I do think those numbers are normal in every base. But more than that as well. Normality is only one aspect of randomness and I think these numbers exhibit practically all of them.

I think the answer to your last question is no. I would hypothesise for example that you can "construct" a number which is normal in every base except for 2 where "11" never occurs (obviously not including bases of powers of 2). As restrictive as that is, there's still heaps of room for irrational, fancy numbers. In fact, I believe you could arbitrarily pick any "admissible" set of disallowed sequences in any bases and still make a number which is normal otherwise. I'd say uncountably many such numbers would exist. Randomness is the norm.

Basically, what I'm saying is that the bases are very independent of each-other and you can do whatever you like to each one without really affecting the others at all.

Another relevant example is this. Most would believe that numbers like $\pi$, $e$ and $\sqrt{2}$ probably don't have "patterns" in their base expansions and I'd agree. We know at least that irrational numbers never repeat indefinitely in any base.
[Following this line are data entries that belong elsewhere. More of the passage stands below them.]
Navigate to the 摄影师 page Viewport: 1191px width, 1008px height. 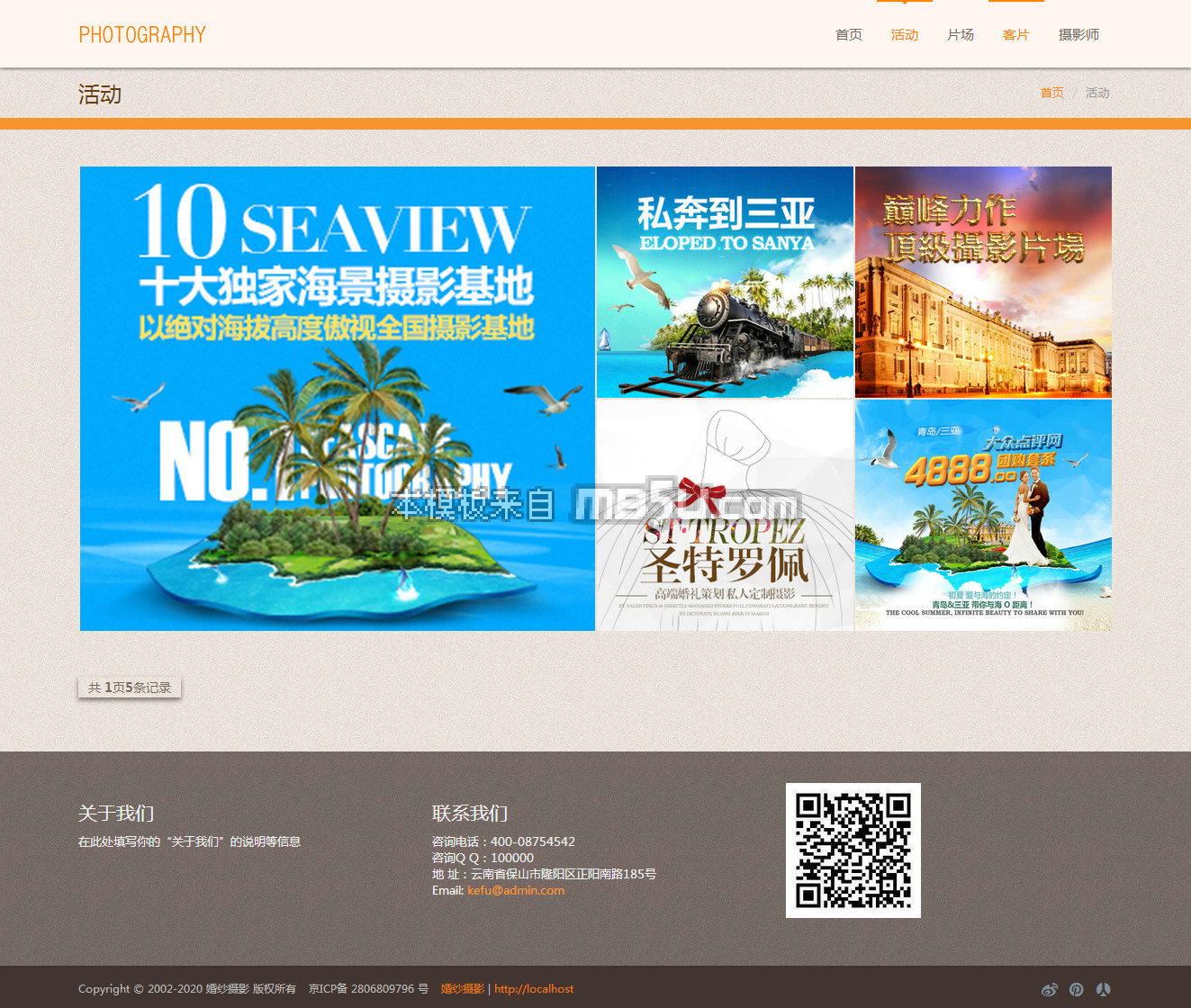1078,35
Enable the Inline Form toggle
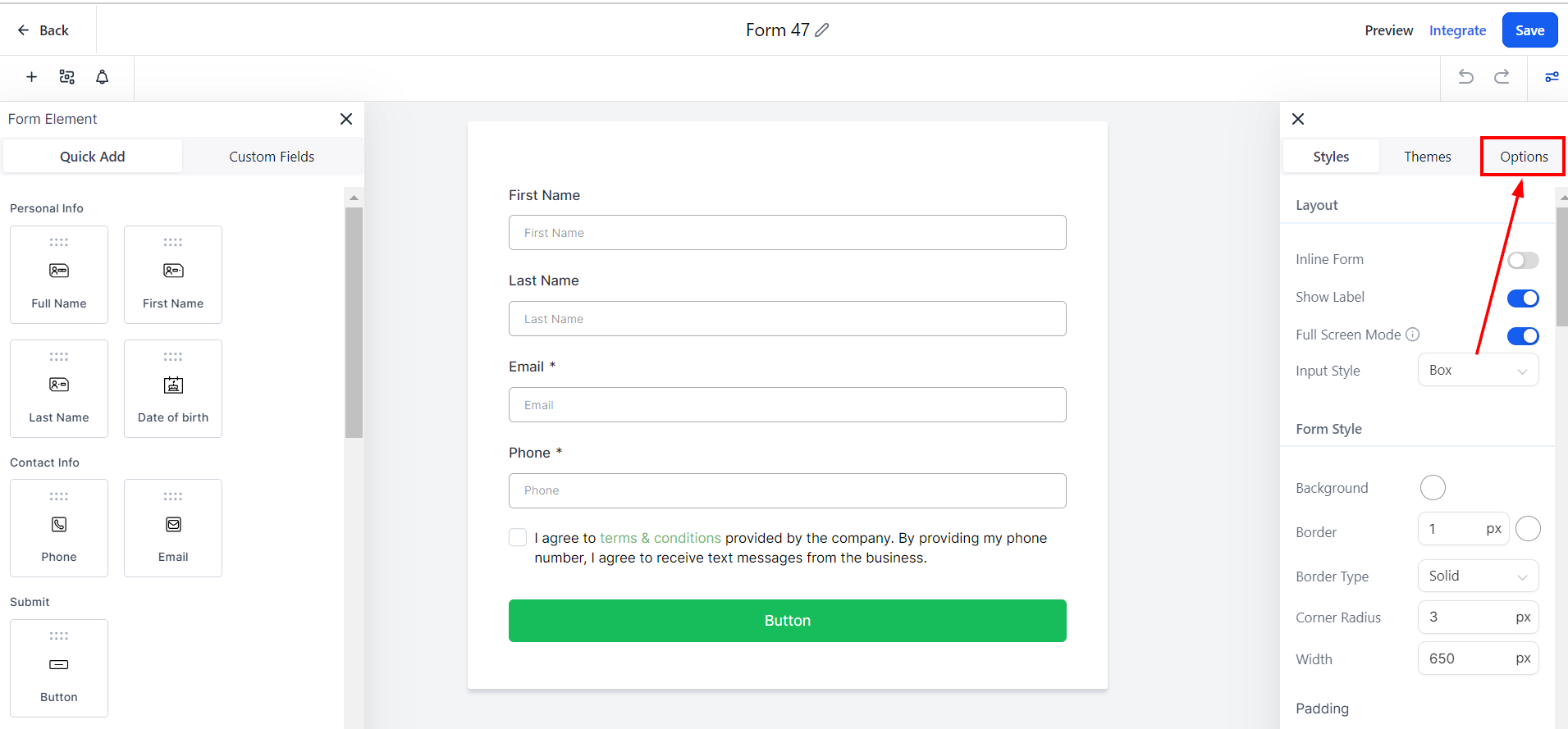 (x=1523, y=261)
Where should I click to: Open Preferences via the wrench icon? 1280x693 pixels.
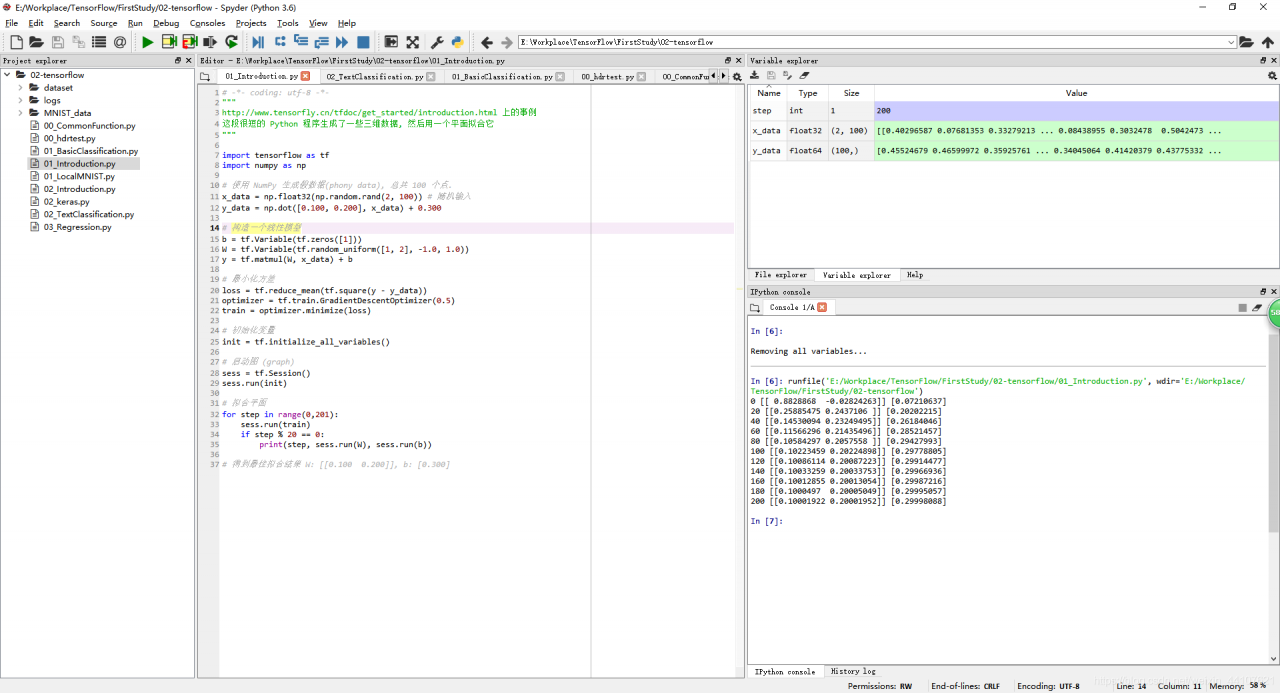437,42
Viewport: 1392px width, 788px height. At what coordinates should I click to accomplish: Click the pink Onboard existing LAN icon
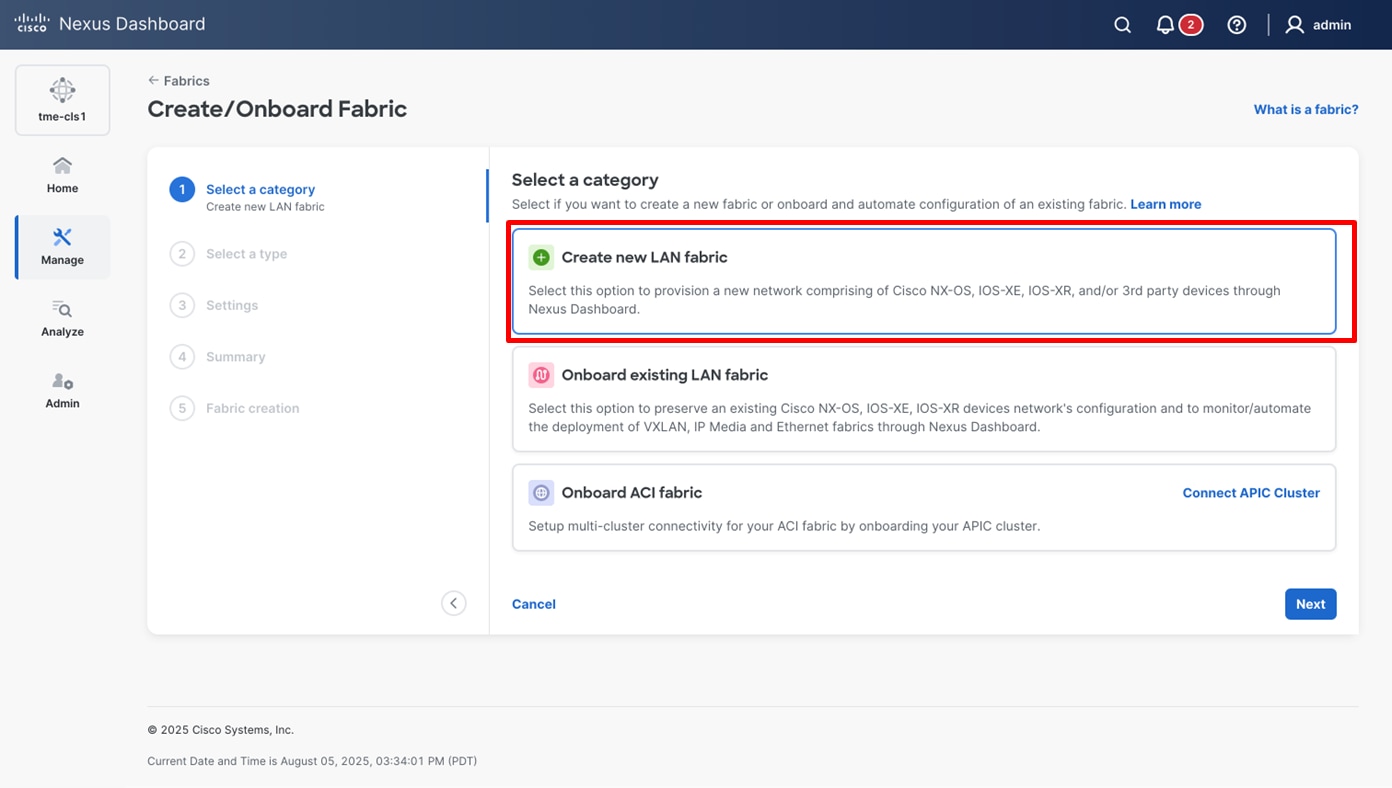pyautogui.click(x=541, y=376)
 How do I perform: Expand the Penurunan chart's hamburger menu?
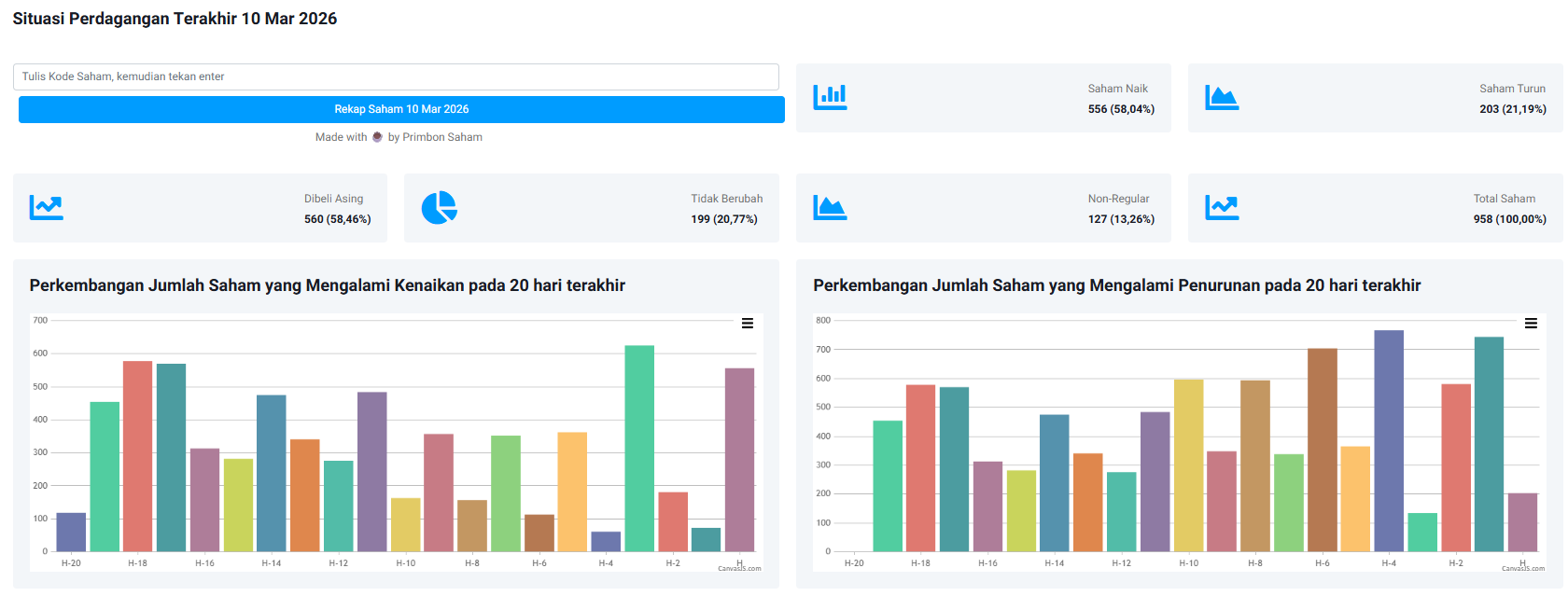click(1531, 324)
Now consider $0.1001000010000001000000001\dots$ in some chosen base with $1$'s in the positions $1,4,9,16,\dots$ It is clearly irrational (and probably transcendental). But the expansion has a simple pattern. Moreover I'm confident it's actually normal in every other base. Obviously, we could use any pattern we liked and the idea is the same.

SUMMARY: A pattern in any one base is absolute chaos in every other base with the one and only exception being rational numbers.

Now please shoot me down with some counter-examples!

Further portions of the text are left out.